Maine Woman Punches Gigantic Bear In The Face To Save Beloved Dog

In a courageous act of bravery, a woman in Porter, Maine, confronted a black bear to rescue her beloved dog on Friday morning. Lynn Kelly,64, upon seeing her dog being chased by the bear, immediately took action to intervene, as reported by WMUR.

The dramatic incident unfolded when Kelly’s pet dashed off the deck and down a nearby hill, prompting distressing squeals. Responding to the commotion, Kelly hurried towards the sound and came face-to-face with the alarming scene. Her dog, named Scooby, was closely pursued by the bear.

In an attempt to scare off the bear, Kelly tried to make herself appear larger and shouted. Unfortunately, these tactics proved ineffective, and as the bear approached her, she resorted to punching it. In the ensuing struggle, the animal bit Kelly’s hand and wrist, causing puncture wounds.

Remarkably, Scooby emerged unharmed from the encounter, as depicted in a photograph showing the resilient pup back on the safety of the deck.

The incident sheds light on the thriving black bear population in Maine, which is home to the largest concentration of these creatures in the eastern United States, according to the Maine Department of Inland Fisheries and Wildlife. The agency warns that bears are most active between April and November and are known to enter residential areas in search of easily accessible food when natural sources become scarce.

To prevent conflicts with bears, the agency advises residents to secure or remove potential attractants such as bird feeders, garbage cans, and pet food. Although such encounters are rare, authorities are treating this incident as a “provoked attack” and have deployed live-capture traps in the vicinity.

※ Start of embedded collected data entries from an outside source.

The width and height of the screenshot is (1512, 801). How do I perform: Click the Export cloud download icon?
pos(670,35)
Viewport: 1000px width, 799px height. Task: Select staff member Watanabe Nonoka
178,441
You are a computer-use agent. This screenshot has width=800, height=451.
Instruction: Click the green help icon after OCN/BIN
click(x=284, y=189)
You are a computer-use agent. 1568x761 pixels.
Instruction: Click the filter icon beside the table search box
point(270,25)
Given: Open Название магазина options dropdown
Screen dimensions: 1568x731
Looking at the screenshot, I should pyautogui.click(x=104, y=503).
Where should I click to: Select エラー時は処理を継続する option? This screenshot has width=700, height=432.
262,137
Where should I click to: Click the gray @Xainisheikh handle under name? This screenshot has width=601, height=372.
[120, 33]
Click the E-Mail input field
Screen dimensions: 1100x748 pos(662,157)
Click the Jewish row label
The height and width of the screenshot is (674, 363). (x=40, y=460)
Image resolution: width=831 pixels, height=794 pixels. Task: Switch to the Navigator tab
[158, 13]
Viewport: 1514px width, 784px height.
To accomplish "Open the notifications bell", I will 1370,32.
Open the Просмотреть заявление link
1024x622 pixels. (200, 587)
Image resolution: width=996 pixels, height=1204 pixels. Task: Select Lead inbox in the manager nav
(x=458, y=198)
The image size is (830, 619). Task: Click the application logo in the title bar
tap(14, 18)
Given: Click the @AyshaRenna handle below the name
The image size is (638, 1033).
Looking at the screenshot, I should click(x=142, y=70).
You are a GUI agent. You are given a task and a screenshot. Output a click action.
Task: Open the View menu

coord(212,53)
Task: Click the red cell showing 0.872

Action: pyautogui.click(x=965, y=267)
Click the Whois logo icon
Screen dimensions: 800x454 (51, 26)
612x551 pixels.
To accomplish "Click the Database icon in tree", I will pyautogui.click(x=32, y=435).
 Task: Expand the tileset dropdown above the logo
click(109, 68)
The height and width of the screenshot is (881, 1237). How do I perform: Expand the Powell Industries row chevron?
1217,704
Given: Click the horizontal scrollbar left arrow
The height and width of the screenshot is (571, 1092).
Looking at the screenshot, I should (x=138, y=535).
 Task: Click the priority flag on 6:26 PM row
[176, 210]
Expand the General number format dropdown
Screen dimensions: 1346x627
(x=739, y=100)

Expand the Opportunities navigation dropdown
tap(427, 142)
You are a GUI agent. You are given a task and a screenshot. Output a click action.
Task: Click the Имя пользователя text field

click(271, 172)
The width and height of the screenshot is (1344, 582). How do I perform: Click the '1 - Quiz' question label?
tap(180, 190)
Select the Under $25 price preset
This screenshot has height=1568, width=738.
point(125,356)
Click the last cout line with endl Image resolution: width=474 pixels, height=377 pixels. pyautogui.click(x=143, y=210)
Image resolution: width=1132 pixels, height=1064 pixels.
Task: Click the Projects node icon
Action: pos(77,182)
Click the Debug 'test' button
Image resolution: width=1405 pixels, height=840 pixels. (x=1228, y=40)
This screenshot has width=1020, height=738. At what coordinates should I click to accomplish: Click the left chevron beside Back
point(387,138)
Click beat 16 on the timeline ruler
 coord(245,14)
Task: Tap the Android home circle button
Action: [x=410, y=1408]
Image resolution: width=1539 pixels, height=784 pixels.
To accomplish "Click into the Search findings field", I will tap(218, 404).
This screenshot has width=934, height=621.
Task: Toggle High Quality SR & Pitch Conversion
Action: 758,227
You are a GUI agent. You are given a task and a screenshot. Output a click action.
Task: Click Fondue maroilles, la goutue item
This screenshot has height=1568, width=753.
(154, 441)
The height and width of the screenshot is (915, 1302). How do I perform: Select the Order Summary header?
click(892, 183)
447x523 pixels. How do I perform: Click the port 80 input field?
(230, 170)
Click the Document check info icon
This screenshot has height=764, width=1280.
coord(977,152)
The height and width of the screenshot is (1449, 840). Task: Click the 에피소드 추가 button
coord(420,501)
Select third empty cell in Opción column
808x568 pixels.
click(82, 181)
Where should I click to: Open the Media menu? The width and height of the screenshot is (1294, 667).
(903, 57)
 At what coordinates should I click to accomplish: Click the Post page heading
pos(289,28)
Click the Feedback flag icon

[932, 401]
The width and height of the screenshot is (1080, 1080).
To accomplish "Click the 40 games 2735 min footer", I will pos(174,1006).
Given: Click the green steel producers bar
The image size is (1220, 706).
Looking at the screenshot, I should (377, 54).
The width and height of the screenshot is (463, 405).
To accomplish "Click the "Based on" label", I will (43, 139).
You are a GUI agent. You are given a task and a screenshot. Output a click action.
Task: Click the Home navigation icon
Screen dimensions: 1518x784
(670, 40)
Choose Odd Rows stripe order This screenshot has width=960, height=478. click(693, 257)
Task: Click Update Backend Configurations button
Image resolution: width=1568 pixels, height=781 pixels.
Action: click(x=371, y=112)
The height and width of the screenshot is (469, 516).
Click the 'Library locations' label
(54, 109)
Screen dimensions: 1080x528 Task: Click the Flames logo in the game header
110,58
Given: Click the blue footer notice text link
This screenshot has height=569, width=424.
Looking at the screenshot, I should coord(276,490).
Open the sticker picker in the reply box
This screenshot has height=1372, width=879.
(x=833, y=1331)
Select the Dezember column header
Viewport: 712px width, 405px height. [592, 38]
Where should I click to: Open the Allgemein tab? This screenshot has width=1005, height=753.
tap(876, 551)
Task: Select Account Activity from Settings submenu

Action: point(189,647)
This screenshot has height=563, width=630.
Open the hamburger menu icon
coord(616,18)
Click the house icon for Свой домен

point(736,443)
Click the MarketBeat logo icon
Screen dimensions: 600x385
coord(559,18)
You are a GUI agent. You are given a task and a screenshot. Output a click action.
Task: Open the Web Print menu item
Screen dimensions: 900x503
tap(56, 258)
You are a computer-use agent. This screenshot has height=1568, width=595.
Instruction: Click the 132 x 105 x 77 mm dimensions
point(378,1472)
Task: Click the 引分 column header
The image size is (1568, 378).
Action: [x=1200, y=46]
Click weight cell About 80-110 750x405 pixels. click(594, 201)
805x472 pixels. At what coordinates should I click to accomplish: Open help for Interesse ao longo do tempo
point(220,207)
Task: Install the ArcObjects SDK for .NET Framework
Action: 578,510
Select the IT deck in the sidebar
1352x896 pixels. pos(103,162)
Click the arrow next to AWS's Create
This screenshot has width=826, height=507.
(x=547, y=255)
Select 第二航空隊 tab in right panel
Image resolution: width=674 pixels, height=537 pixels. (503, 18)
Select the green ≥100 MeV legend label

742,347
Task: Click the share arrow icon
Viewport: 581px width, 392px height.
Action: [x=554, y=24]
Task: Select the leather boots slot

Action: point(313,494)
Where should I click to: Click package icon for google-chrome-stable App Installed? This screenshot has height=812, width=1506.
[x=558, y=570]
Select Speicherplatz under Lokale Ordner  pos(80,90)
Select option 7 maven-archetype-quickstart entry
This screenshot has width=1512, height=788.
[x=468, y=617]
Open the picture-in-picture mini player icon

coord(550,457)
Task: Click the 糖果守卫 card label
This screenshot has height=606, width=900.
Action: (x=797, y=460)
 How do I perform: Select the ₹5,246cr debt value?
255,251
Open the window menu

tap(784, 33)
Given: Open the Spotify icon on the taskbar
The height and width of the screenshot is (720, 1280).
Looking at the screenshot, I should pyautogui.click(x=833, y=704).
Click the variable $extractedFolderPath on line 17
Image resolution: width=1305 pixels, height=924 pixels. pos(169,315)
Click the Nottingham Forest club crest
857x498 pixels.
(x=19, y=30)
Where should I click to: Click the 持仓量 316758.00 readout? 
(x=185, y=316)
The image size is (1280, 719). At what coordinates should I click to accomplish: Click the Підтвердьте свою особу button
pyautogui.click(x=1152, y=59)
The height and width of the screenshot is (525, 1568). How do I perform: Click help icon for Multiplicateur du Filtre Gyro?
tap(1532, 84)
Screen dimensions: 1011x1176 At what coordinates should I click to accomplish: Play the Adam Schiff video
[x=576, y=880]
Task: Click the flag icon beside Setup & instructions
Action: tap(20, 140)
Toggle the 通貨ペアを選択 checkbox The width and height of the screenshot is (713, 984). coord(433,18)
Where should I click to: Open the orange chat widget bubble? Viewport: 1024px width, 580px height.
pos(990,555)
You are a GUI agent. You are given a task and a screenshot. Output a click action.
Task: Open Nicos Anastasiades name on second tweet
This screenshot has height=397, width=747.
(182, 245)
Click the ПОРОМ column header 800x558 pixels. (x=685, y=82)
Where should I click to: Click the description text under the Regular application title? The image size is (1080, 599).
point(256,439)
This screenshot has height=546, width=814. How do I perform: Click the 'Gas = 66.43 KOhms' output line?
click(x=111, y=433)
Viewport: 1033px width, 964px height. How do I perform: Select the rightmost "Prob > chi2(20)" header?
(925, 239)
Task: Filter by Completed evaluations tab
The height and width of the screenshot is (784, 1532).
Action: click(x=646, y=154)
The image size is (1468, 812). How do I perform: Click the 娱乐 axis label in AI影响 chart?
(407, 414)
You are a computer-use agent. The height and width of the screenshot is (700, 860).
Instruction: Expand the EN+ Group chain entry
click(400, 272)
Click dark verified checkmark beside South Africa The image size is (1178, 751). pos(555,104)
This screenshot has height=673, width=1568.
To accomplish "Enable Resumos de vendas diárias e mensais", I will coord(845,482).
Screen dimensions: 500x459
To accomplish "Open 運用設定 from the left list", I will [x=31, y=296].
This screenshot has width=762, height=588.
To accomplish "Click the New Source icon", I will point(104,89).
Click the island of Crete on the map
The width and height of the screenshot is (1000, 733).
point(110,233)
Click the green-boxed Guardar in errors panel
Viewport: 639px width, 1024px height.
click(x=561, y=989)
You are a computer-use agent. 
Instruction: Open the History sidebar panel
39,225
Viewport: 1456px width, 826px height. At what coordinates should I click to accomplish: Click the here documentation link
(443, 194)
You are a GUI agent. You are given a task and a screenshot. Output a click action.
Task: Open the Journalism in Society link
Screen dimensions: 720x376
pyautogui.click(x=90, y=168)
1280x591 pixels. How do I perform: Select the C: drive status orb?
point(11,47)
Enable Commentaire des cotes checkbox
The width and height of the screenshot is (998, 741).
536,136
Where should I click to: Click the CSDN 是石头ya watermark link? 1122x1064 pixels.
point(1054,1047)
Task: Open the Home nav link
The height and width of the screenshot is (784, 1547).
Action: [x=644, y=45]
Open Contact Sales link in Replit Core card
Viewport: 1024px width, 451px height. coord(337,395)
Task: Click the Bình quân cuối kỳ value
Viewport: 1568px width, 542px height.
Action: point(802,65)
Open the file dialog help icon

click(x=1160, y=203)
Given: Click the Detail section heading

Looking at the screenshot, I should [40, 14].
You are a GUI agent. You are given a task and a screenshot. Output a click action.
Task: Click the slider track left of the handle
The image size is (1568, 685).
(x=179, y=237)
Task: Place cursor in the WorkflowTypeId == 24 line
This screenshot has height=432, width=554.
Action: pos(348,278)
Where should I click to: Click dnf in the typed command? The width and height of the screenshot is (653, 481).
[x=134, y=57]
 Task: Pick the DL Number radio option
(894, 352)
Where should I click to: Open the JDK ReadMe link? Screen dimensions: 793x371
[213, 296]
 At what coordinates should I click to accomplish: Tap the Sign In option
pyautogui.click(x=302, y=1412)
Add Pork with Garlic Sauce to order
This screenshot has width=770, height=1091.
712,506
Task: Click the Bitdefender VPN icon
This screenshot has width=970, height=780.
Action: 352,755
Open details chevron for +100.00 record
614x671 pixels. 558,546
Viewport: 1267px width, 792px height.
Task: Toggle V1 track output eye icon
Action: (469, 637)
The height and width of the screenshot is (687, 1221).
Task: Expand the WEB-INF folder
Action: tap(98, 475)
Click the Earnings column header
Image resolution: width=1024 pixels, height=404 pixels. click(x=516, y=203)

Following the harrowing encounter, Kelly rushed back inside her home to dial emergency services. She was subsequently transported to a New Hampshire hospital, where she received treatment for her injuries.

State wildlife officials describe black bears as the smallest among the three bear species, which include black, brown/grizzly, and polar bears. They note that over the past century, human-bear conflicts in Maine have diminished due to changes in agricultural practices, the decline of farming, increased interest in bear hunting, and the species’ designation as game animals.

In light of this incident, WMUR advises residents who have spotted bears in their neighborhoods and walk their dogs to use non-retractable leashes and immediately retreat if they encounter a bear. The safety of both humans and pets remains a priority in bear-inhabited areas.